Facebook bugün “Social Dilemma” isimli Netflix belgeseline yönelik bir yanıt daha doğrusu bir hayli sert cevap yayınladı[1]. Çeşitli sosyal medya platformlarının yöneticiliğini yapmış kişilerin oluşturduğu bir platformun çektiği film, sosyal medyanın giderek daha bölücü ve tehlikeli hale geldiği iddialarını taşıyor. Hgerçi çoktandır bildiğimiz bir konuydu ama film zannettiğimizden daha fazla kontrol ve manipülasyon olduğunu iddia ediyor. Bu haliyle de epeyce tartışmaya yol açtı.

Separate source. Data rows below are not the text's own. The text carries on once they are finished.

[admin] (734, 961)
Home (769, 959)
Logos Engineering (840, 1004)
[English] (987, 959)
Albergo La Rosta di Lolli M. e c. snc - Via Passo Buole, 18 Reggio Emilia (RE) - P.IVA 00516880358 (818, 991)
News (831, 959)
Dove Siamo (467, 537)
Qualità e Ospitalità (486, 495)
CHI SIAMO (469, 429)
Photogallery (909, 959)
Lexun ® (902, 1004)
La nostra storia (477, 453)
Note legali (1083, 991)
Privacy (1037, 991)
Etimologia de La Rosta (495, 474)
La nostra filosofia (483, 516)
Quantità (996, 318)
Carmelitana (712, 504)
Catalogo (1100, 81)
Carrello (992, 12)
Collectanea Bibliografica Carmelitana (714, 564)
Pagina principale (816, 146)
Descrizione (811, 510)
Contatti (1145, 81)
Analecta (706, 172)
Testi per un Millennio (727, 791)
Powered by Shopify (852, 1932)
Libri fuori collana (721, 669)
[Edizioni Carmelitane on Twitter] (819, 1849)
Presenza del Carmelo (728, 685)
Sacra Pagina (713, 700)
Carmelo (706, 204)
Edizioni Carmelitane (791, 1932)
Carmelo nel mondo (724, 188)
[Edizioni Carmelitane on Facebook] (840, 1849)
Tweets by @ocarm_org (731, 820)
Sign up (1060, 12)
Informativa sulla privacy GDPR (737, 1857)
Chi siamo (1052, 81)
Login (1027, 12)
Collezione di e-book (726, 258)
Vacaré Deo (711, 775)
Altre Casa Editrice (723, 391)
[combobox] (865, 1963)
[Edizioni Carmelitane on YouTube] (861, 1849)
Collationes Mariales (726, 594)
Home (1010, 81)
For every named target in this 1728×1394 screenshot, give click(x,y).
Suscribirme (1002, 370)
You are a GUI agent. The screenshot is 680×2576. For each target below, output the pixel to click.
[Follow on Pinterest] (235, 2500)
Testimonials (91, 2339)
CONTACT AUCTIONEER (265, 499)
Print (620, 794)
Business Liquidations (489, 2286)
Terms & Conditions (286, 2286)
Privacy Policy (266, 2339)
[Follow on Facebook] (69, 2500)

Tartışmaların bir kısmında, The Social Dilemma’nın bazı geçerli ve önemli noktaları ortaya koymasına rağmen, en nihayetinde ana mesajını sulandıran sansasyonalizme dönüştüğü iddiaları vardı.
Anlaşılan Facebook da rahatsız olmuş. Bunun nedeni ise belgeseli izleyen bir çok kullanıcının Facebook ve Instagram hesaplarını silmeyi düşündüğüne dair araştırmalar [2].
Facebook’un sayfalık yanıtındaki 7 madde şu şekilde;
- Sosyal medya bağımlılığı hakkında : biz anlamlı sosyal etkileşimlere öncelik veriyoruz
- Ürün olarak “siz” konusu : bilgilerinizi kimseye satmıyoruz
- Algoritmalar hakkında : Algoritmaları ‘çılgın’ olarak tasvir etmek komplo belgeselleri için iyi bir fikir olabilir, ancak gerçek çok daha az eğlenceli
- Veri kullanımı hakkında : Filmin anlattıklarına rağmen, işletmelerin bize insanlar hakkında hassas veriler göndermesini yasaklayan politikalarımız var
- Kutuplaştırma hakkında : İnsanların Facebook’ta gördüğü içeriğin ezici çoğunluğu kutuplaştırıcı ve hatta politik değil
- Seçim müdahalesi üzerine : Film, seçimlere müdahalede Facebook’un kullanılmasını engellemek ve güçlü savunmalar oluşturmak için 2016’dan beri yaptığımız şeyleri gözardı etmiş
- Yanlış bilgilendirme hakkında : Yanlış bilginin platformumuzda büyümesine izin verdiğimiz veya bu içerikten bir şekilde yararlandığımız fikri yanlıştır
Facebook geçmişte de eleştirilere hep benzer cevaplar verdi. Ama burada şaşırtıcı olan filmin daha popüler olmasını sağlayacak şekilde cevap verme ihtiyacı hissetmesi. Bu da birşeylerin o kadar da yanlış olmadığı izlenimi uyandırıyor.
Oysa bazı cevapları yanıltıcı unsurlar taşıyor. Örneğin, Facebook’taki ‘ürün sizsiniz’ iddiasına yanıt olarak, Facebook kişisel veri paylaşımı gibi cevaplıyor, ki bu belgesel yapımcılarının kastettiği tam olarak bu değil. Facebook bilgilerinizi doğrudan reklamverenlere sağlamasa bile, insanların kişisel bilgilerini kullanan gelişmiş reklam hedefleme sistemlerinden çok para kazanıyor.
Bu anlamda, insanlar üründür, veriler üründür ve Facebook, şimdiye kadar oluşturulmuş en karmaşık kişisel bilgi veritabanına sahiptir – Facebook’un belirttiği gibi, bu bilgileri doğrudan reklamverenlerle paylaşmasa bile.
Yani Facebook, yanıtlarında bu soruları yeniden şekillendirme ve odağı diğer alanlara kaydırma akıllığı gösteriyor. Örneğin, 2016’dan bu yana siyasi reklam çabalarını iyileştirmek için ne yaptığı gibi. Platformun 2016dan bu yana hala, dünya çapında siyasi yanlış bilgilendirme ve seçmen manipülasyon programları için kullanıldığına dair hala önemli endişeler var.